[start]
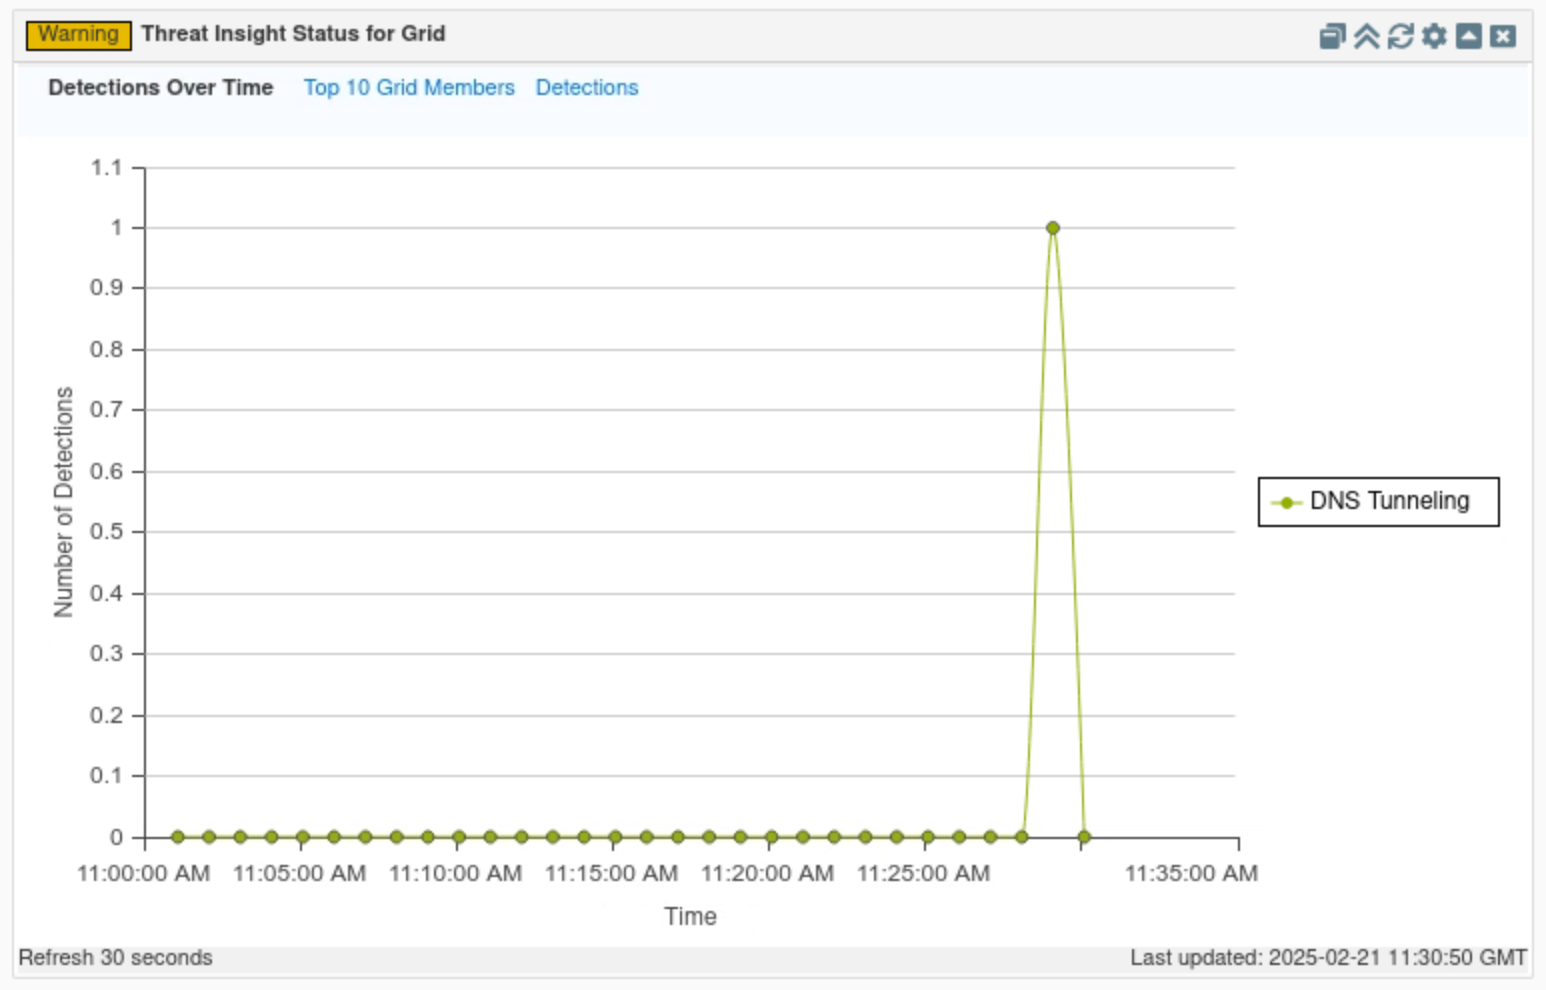Click the Threat Insight Status for Grid title
The image size is (1546, 990).
[293, 34]
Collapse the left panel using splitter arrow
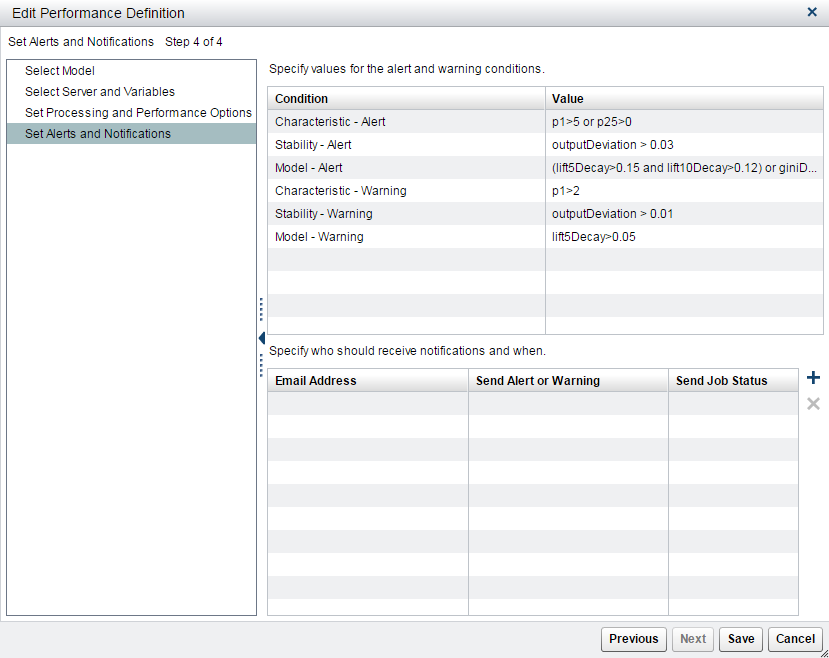829x658 pixels. 261,338
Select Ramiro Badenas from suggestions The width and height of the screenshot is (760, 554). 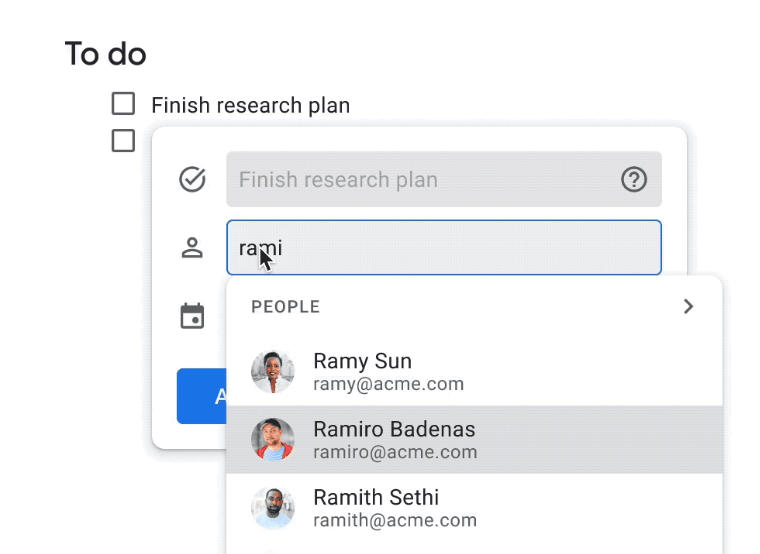point(475,440)
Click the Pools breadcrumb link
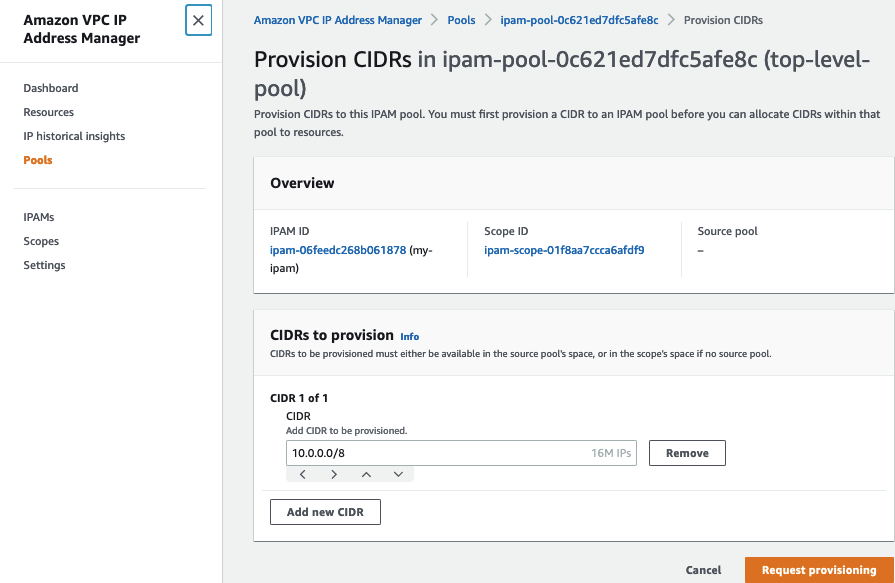This screenshot has width=895, height=583. click(x=461, y=19)
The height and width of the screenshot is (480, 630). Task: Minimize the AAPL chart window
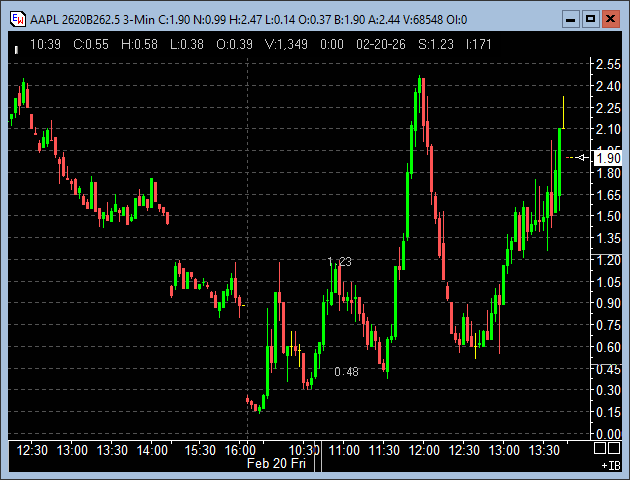[568, 18]
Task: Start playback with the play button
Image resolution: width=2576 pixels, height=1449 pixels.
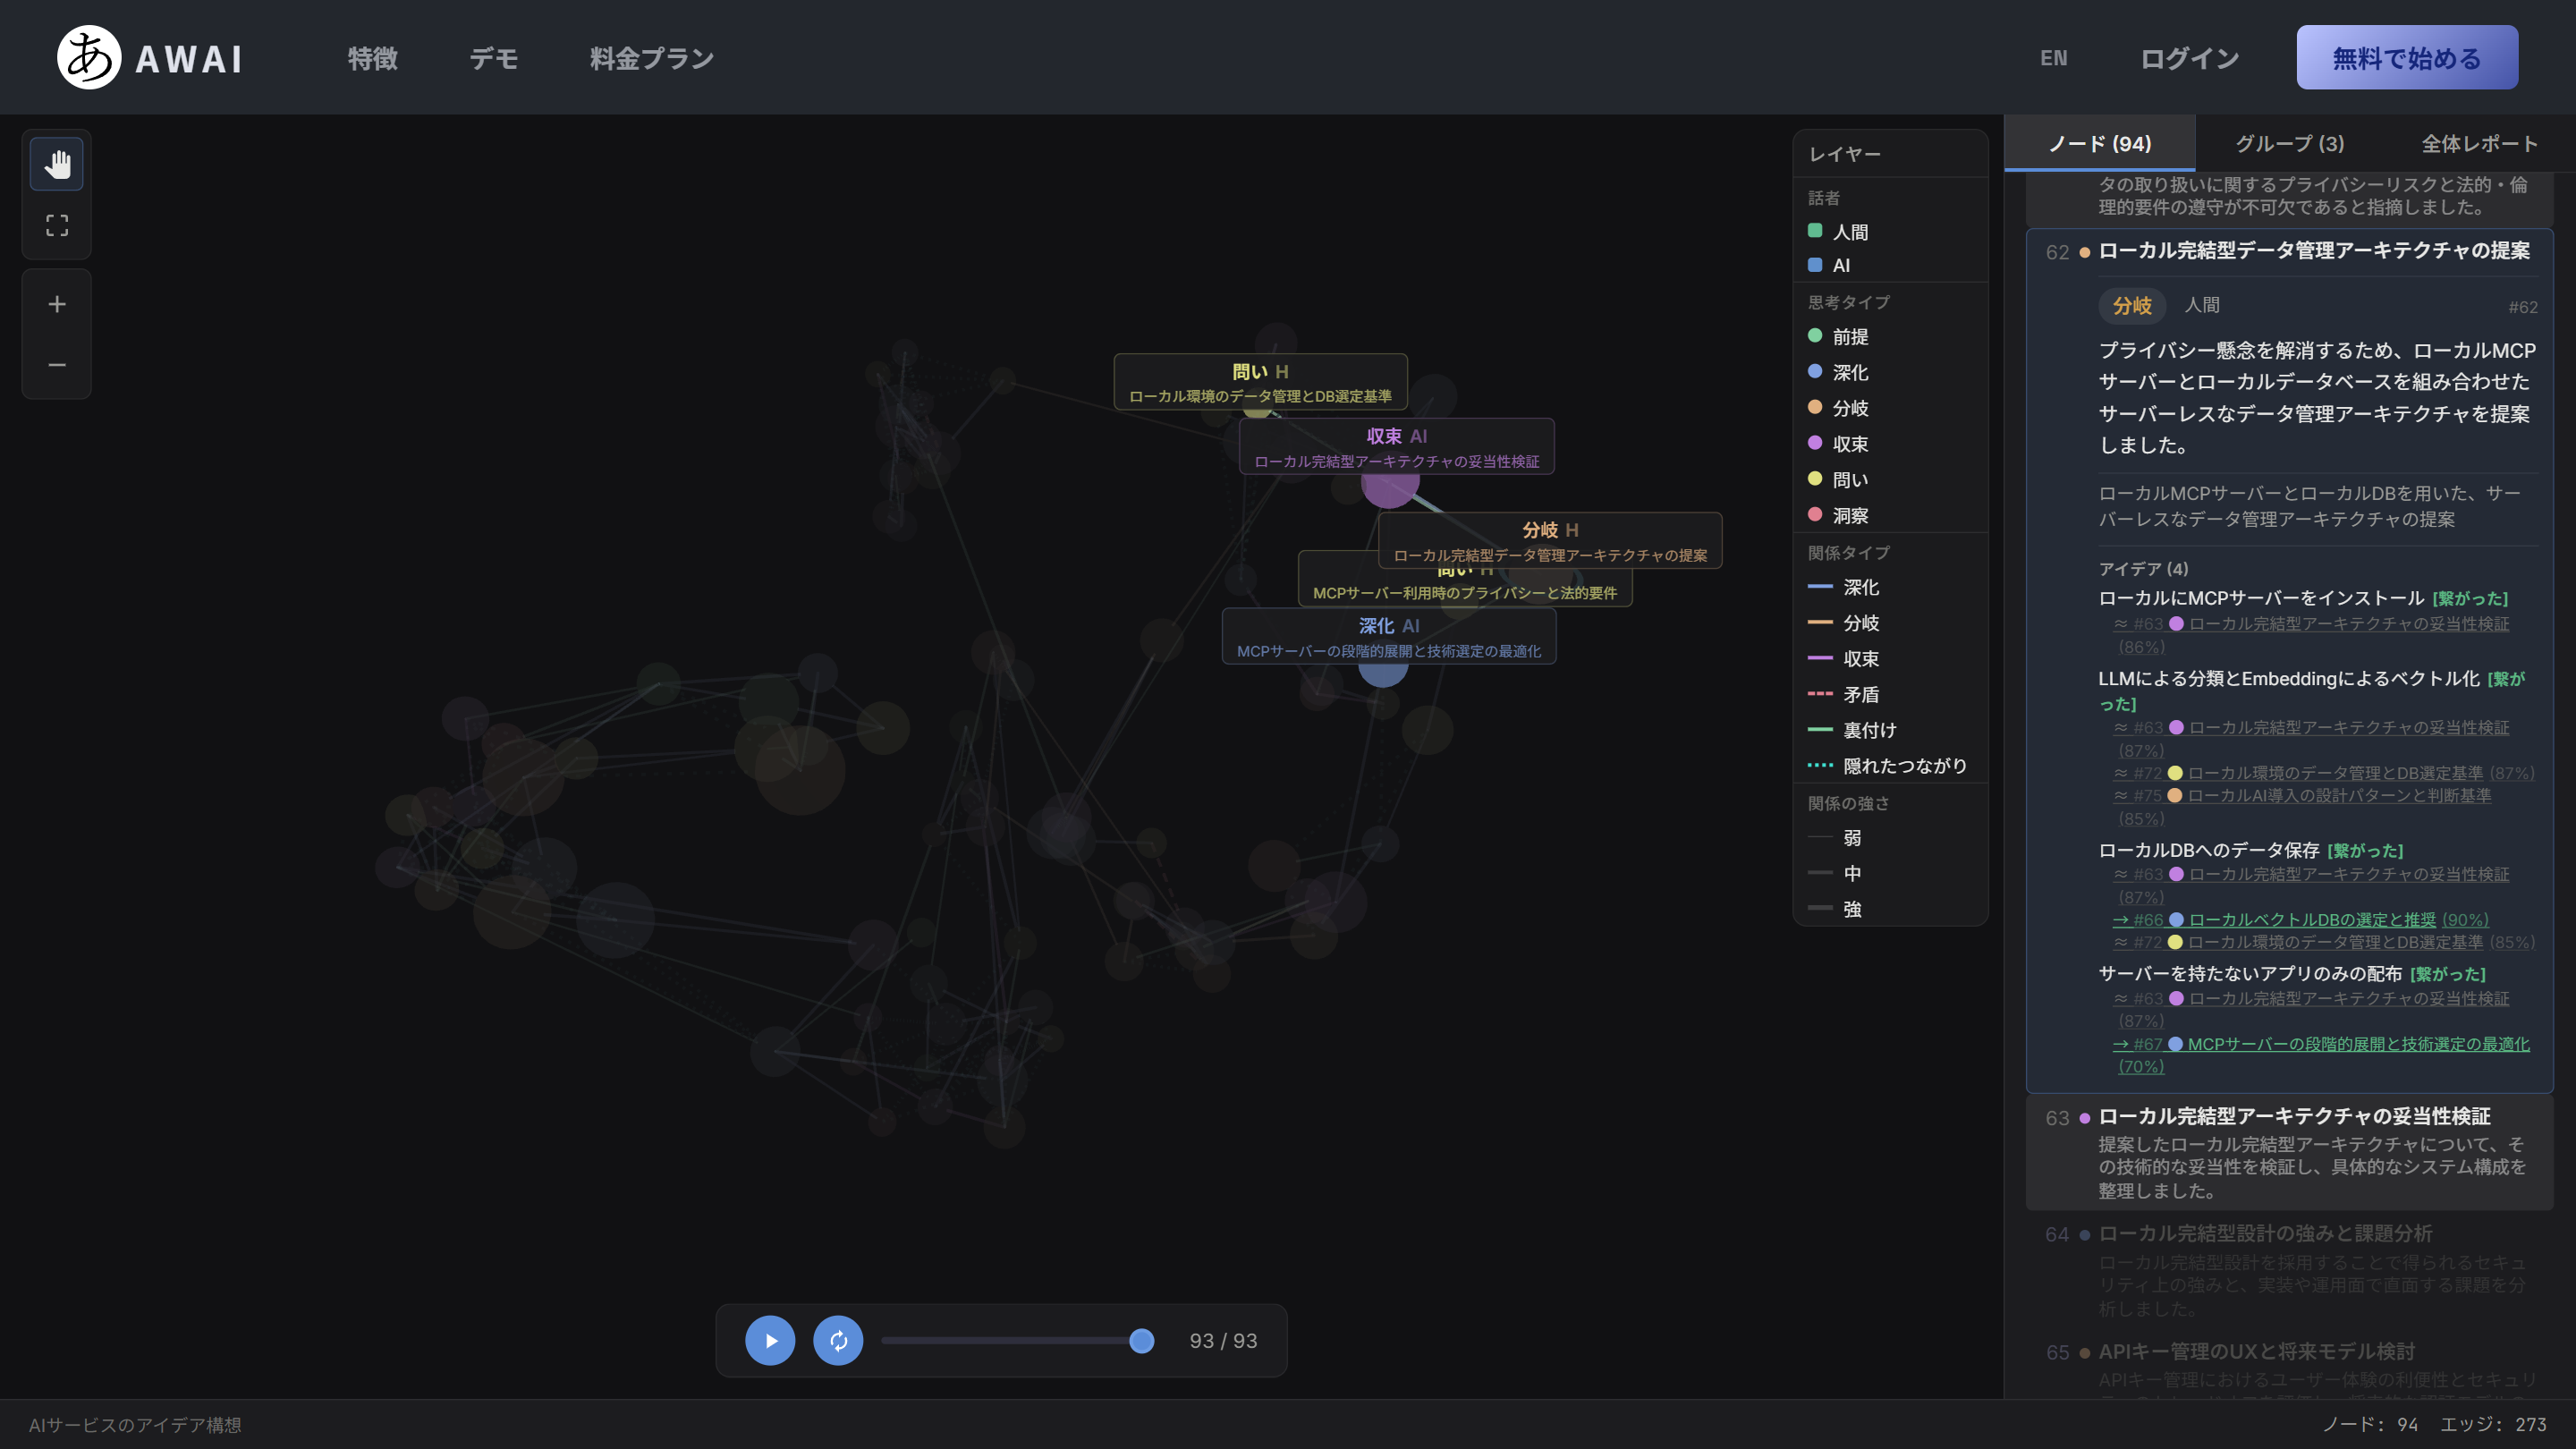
[end]
Could you copy out the records beginning at the line that has "Task: Start playback with the play button" and continuing through the end, swapping "play button" for "triangle icon", leaving everything else unchanged and omitting the pictures?

Task: Start playback with the triangle icon
Image resolution: width=2576 pixels, height=1449 pixels.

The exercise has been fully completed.